The self-synchronized speech watermarking method and methods for protection of intellectual property on paper carriers also was created. Natural indignations in the channel of printing and scanning are parsed, their influence on an amplitude spectrum of the map is studied.
- Koshkina N.V. Methods of synchronizing digital watermarks // Cybernetics and Systems Analysis, Volume 44, Issue 1, 2008, P. 145 – 152. (http://link.springer.com/article/10.1007%2Fs10559-008-0014-9#page-1)
- Koshkina N.V. Method of Audio Signals Watermarking Based on the Wavelet and Fourier Transforms // Journal of automation and information sciences, 2010, № 42, P. 71–80.
- Koshkina N., Zadiraka V., Smolarz A., Komada P. Methods of watermarking //Current problems in information and computational technologies /edited by W. Wojcik, J. Sikora. – Lublin: Politechnika Lubelska, 2012. – Vol. 1. – P.61-98.

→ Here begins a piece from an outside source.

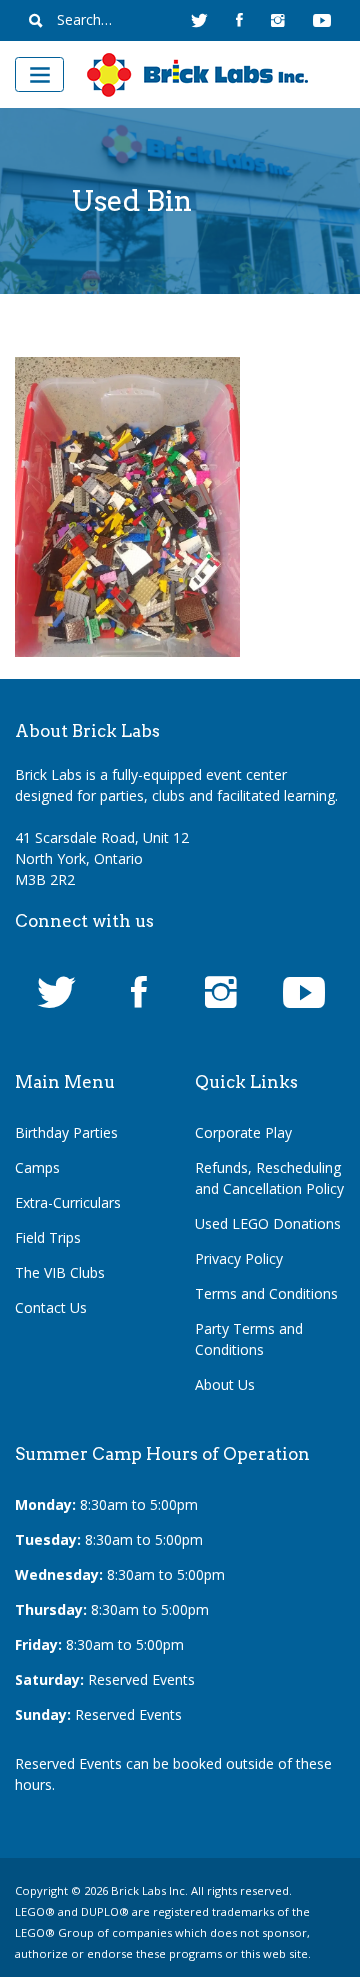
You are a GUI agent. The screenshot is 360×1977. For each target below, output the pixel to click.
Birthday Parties (66, 1132)
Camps (37, 1167)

- Koshkina N.V. Robust Self-synchronised Digital Speech Watermarking System // Journal of automation and information sciences, 2012, № 44, P. 72–82.
- Koshkina N.V. Detection of Hidden Messages Embedded in Audio Signals by Hide4PGP // Journal of automation and information sciences, 2013, № 45, P. 75–81.
- Koshkina N.V. Investigation of the Applicability of the Co-occurrence Matrix for Detecting Steganoaudiosignals // Journal of automation and information sciences, 2013, № 46, P. 63–72.
- Zadiraka V., Koshkina N. Spectral methods of computer steganography problem decision //Methods of effective protection of information flows /edited by V. Zadiraka, Y. Nykolaichuk. – Ternopil: Terno-graf, 2014. – P. 96-120.